Published August 18, 2020
Dr. Jessy Alexander, Research Professor with the Department of Medicine, studies the roles of the innate and adaptive immune systems in health and disease. In particular, Dr. Alexander researchers the role of an important arm of the innate immune system, the complement cascade in inflammatory conditions such as glomerulonephritis and lupus. Her recent study seeks to identify proteins that can be targeted for therapeutic treatment of Lupus.
I would like to thank the Community of Excellence for Global Health Equity for their support to carry out the work on lupus patients in India.
Systemic lupus erythematosus is an autoimmune disease that affects 1.5 million people in the USA alone, 90% of which are women of childbearing age. According to the NIH, “1 out of every 250 African American women will develop lupus”, with prevalence of 3 per 1,000 Medicare patients. Lupus is a complex disease affecting many organs in the body with no effective cure. The current therapeutic modality is immunosuppressants and corticosteroids that have toxic side effects.

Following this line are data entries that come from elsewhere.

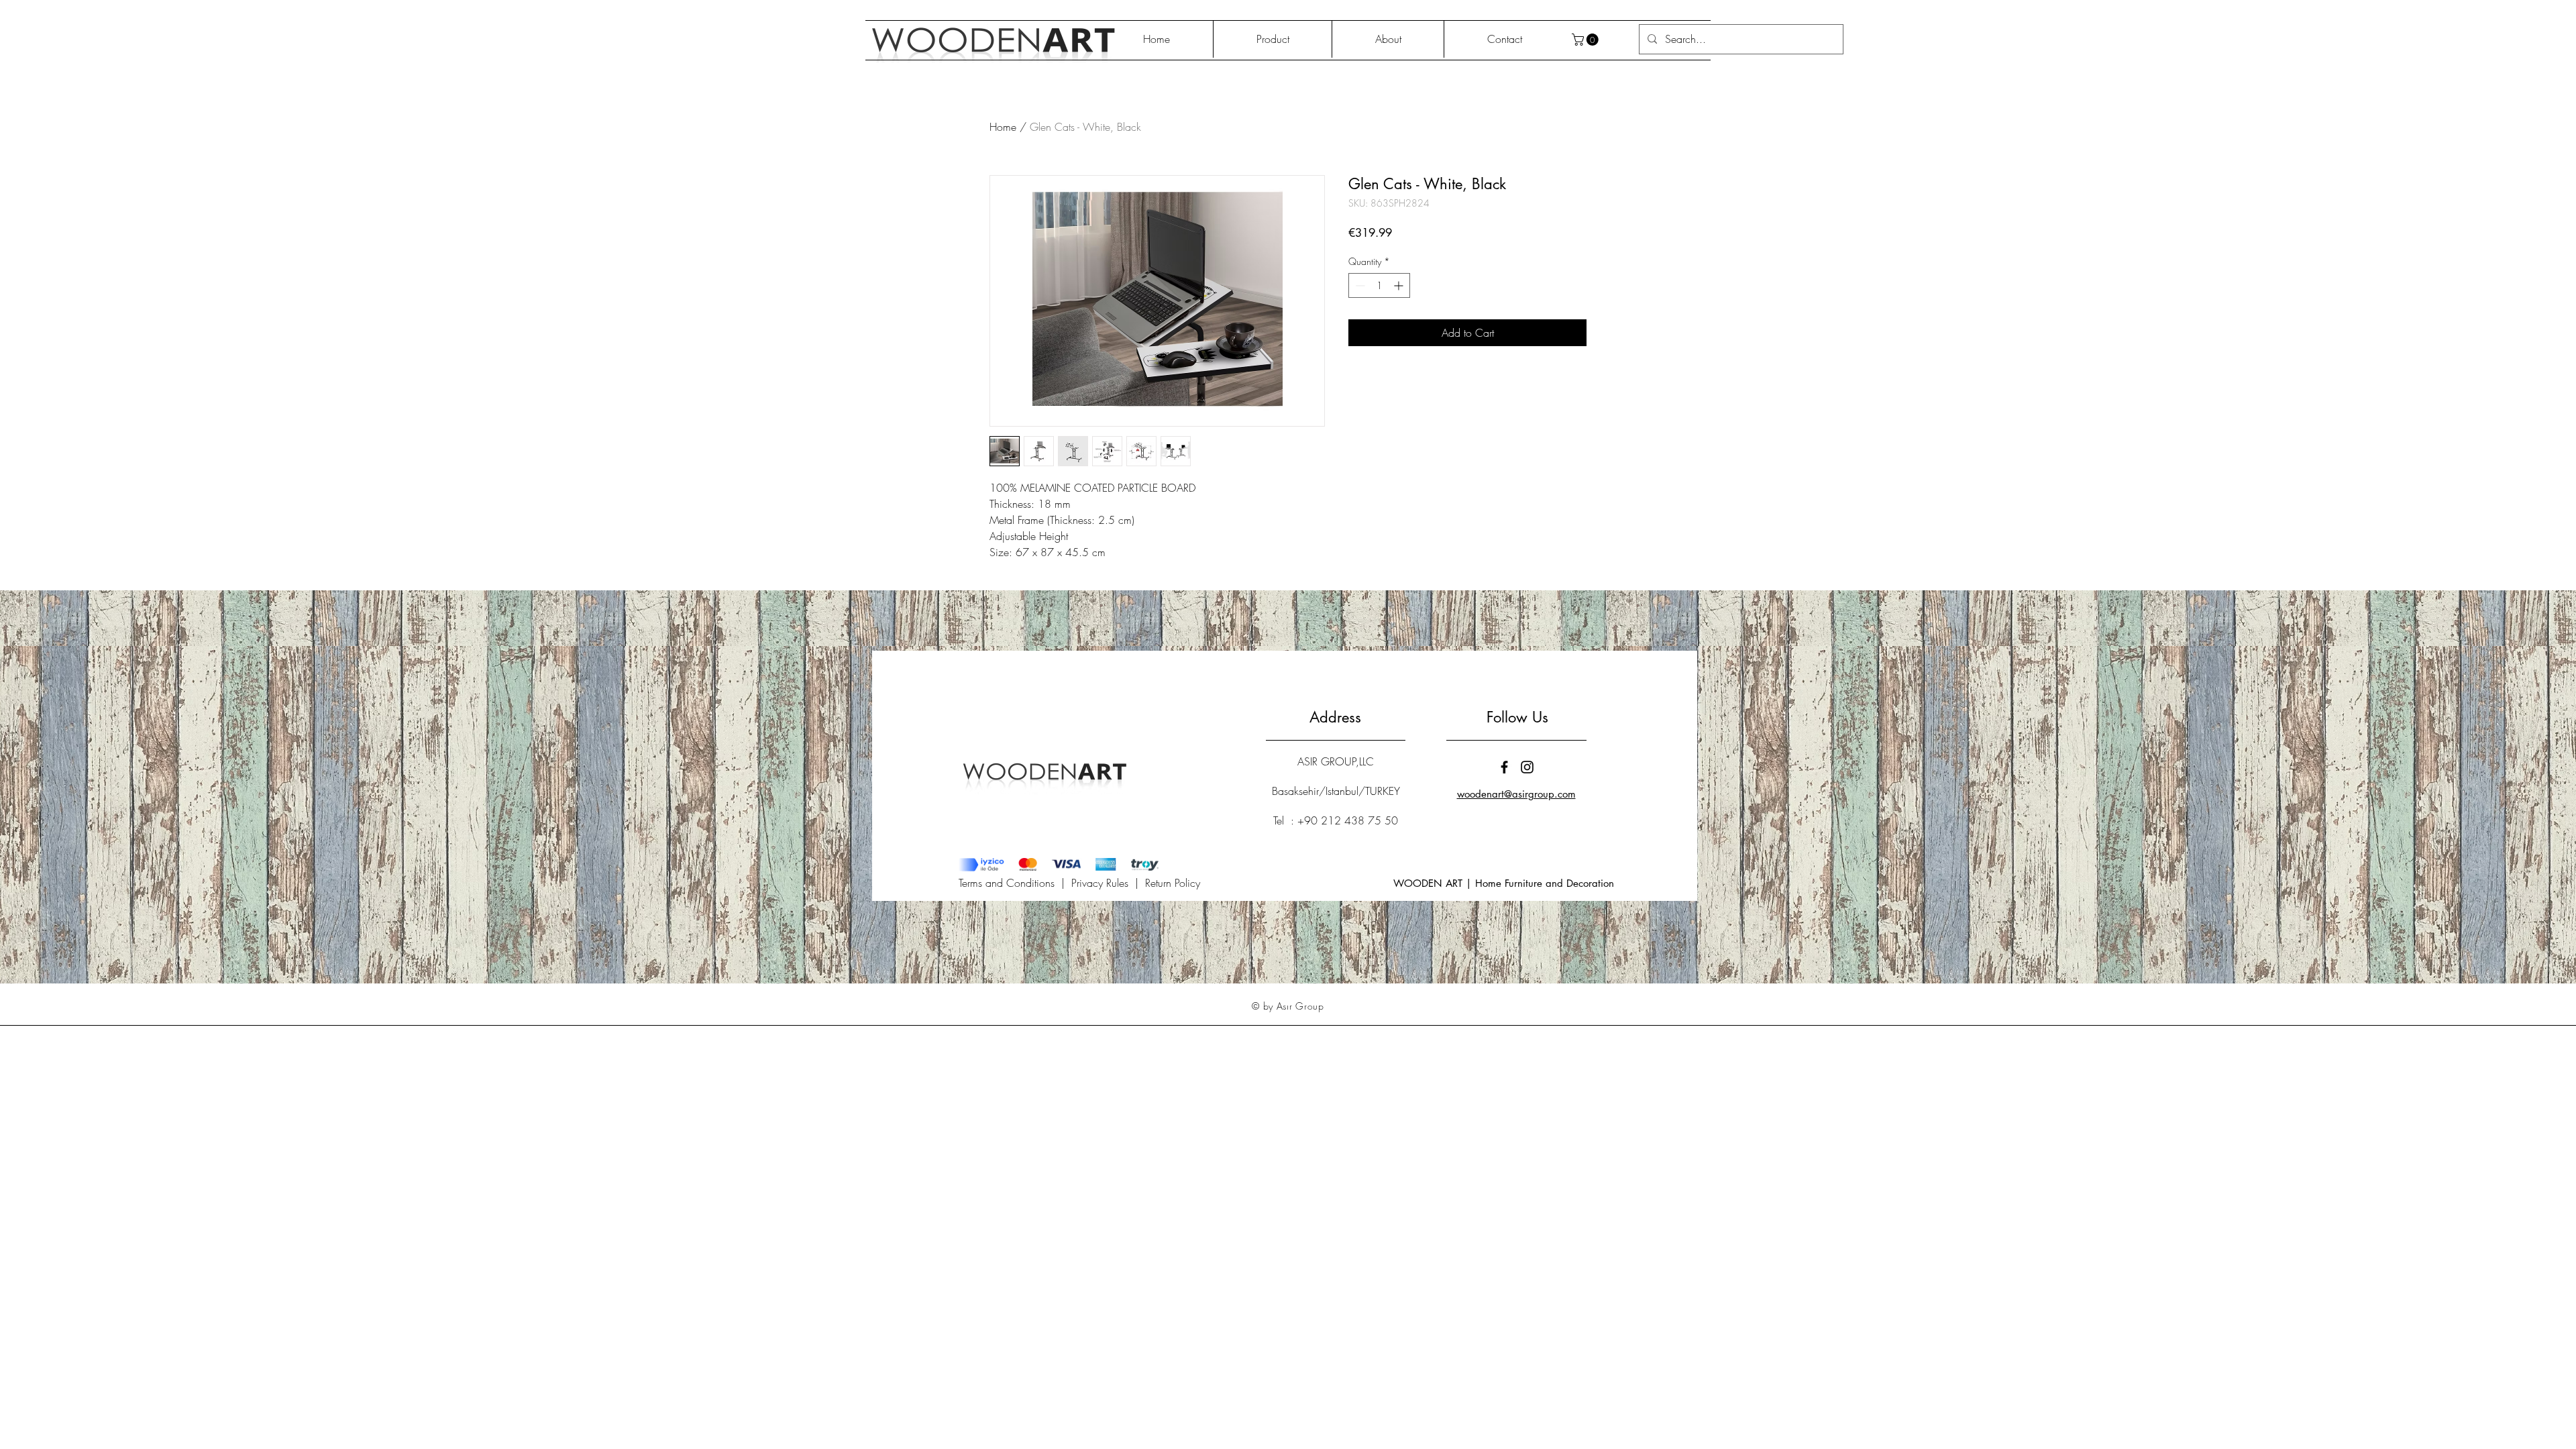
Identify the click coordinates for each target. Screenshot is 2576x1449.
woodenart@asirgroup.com (1516, 794)
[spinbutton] (1379, 285)
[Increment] (1399, 285)
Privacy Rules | (1108, 882)
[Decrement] (1358, 285)
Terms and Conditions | (1015, 882)
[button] (1586, 40)
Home (1002, 126)
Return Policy (1172, 882)
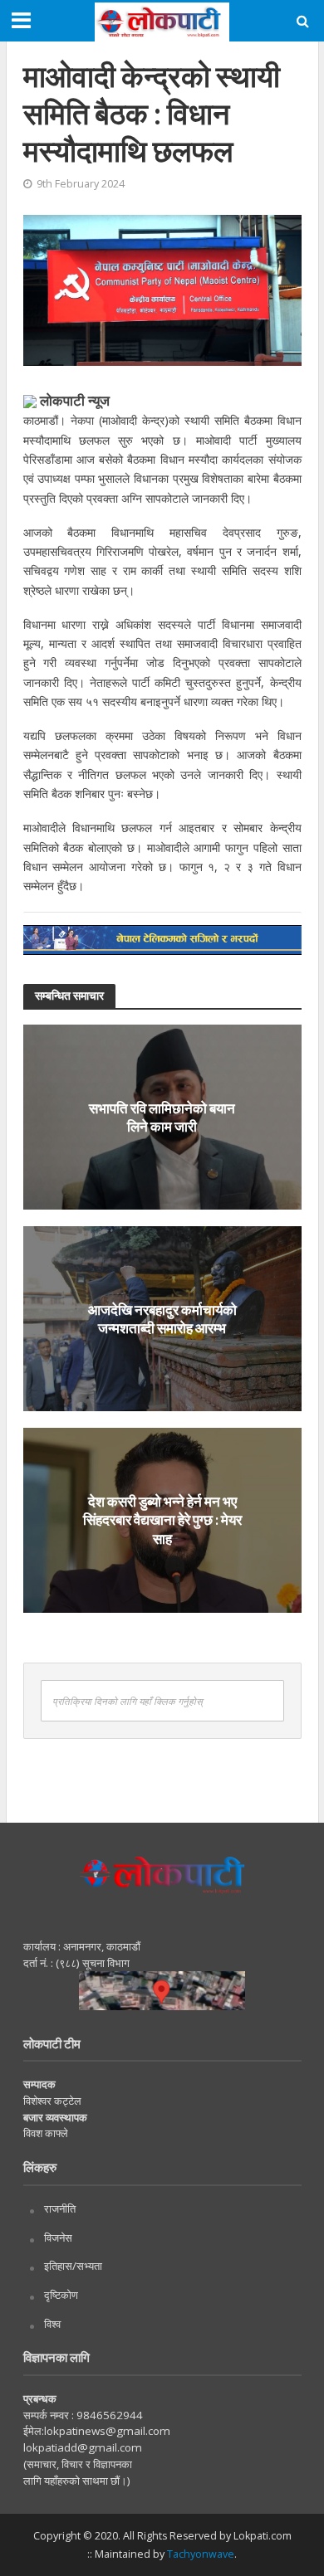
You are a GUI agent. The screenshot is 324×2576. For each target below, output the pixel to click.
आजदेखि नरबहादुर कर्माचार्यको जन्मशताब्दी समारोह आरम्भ (162, 1318)
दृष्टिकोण (61, 2294)
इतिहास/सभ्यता (73, 2265)
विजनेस (58, 2237)
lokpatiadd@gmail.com (82, 2447)
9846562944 (108, 2415)
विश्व (52, 2323)
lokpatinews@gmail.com (107, 2430)
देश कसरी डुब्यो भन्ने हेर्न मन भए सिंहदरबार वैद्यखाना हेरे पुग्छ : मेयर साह (162, 1520)
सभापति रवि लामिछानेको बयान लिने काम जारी (162, 1116)
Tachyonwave (200, 2554)
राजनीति (60, 2208)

My research interest is to identify proteins that can be targeted for therapeutic purposes. To achieve that goal we need to understand the disease. There are a number of organisms living in our gut which are classified under the umbrella called Microbiome. The microbiome constituents affect the disease trajectory. Lupus is heterogenous and this study will be the first to characterize the microbiome in lupus patients from India. Important outcomes from this endeavor are that it will allow us to: (1) understand the effects of the microbiome in lupus globally, (2) define mechanistic studies that are clinically translatable, and (3) could form the basis for innovative therapeutic strategies to ameliorate disease pathology in patients with SLE, and define a more targeted cure for lupus patients in India.
CGHE contributed to the collection of samples and processing and storage of samples.
My sponsor was Dr. John Mathew, Chair of Rheumatology in Christian Medical College, Vellore. I worked with a team of rheumatologists. Our target was to collect samples from 40 female lupus patients between 18 and 40 years of age. We collected 22 patient samples by December 2019, processed them and placed them in storage until the collection of samples was complete. I returned to the USA in January and was scheduled to return for completion of the sample collection and sequencing in May/June.
India has restricted travel both within the country and more so from abroad. In addition, there are only COVID19 patients being treated at CMC, Vellore. It will not be possible to collect samples at this juncture.
Once the restrictions are lifted and travel resumed, I plan on returning to CMC, Vellore to complete the sample collection, perform all the necessary sequencing and return with the data. The data will be analyzed and results will be submitted for publication.
While awaiting the pandemic to be controlled and restrictions lifted, I have begun doing work along the same lines that was planned for the patient studies. Once completed this will help compare the results obtained in man and mouse. This will give us a potential tool to study mechanism/s that underlie the changes observed in lupus patients compared to their healthy counterparts.